First: *NEVER* reject traffic from subnets you don't control; an attacker could flood forged packets at you, and you'd wind up flooding the forged victim with bogus TCP RSTs (or ICMP host-prohibited messages). Just DROP unexpected/unwanted traffic. Second: since you already accept all ESTABLISHED and RELATED TCP traffic, you should be using --syn on the TCP ACCEPT rules. To answer your question: you need to see *why* netfilter is dropping the packets first; enable invalid packet logging: echo 255 >/proc/sys/net/ipv4/netfilter/ip_conntrack_log_invalid Additionally, it might be helpful to LOG the packets before you DROP them (although I suggest something like "-m limit --limit 1/second --limit-burst 25" if you're going to do that).

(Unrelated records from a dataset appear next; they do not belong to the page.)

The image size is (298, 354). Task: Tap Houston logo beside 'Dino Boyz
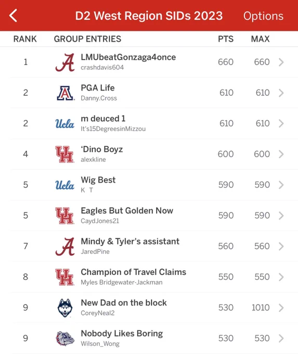[64, 154]
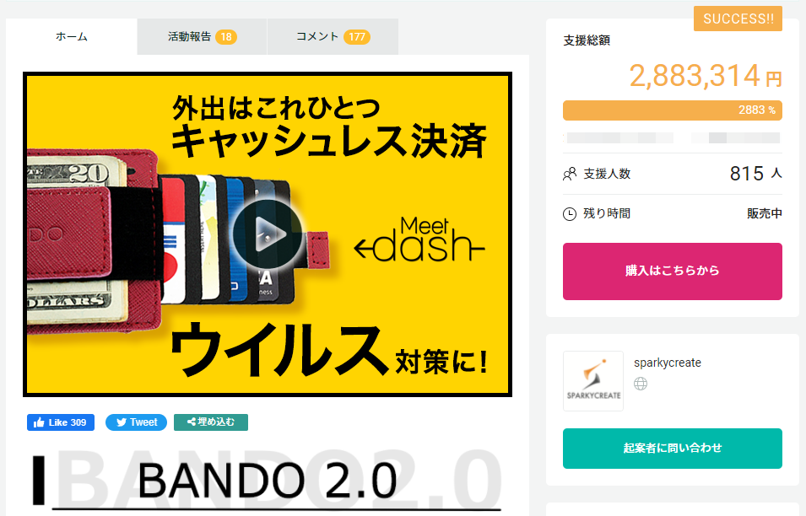This screenshot has height=516, width=806.
Task: Click the BANDO 2.0 heading
Action: (x=268, y=481)
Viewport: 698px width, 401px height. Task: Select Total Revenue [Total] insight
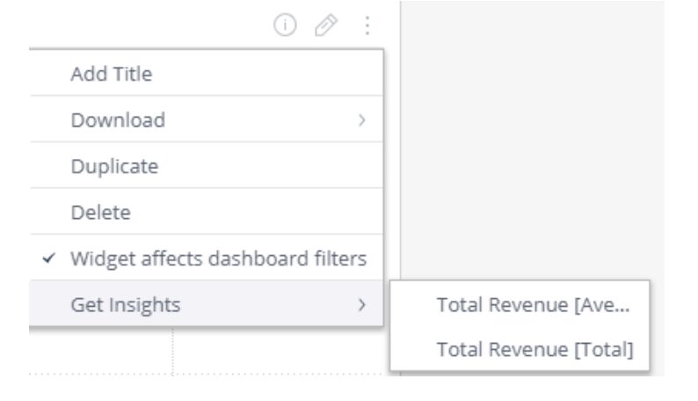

I'm closing this, since the proposed patch can't be included due to kABI reasons and the workaround of setting ip_conntrack_tcp_max_retrans to 20 seems to work quite well.
Closing with CURRENTRELEASE would probably be more accurate, as the RHEL5 kernel includes the netfilter patch that fixes the underlying problem (netfilter also needs to look at the sequence number of the packet being ACKed, not just the sequence number of the arriving packet).
You are absolutely right, I should have stated that this issue has been fixed in RHEL5. I only use CURRENTRELEASE if the fix actually went into a kernel version of the same major release. I used WONTFIX in this case in order not to give the impression that this bug is actually fixed in the current RHEL4 release. Thanks again.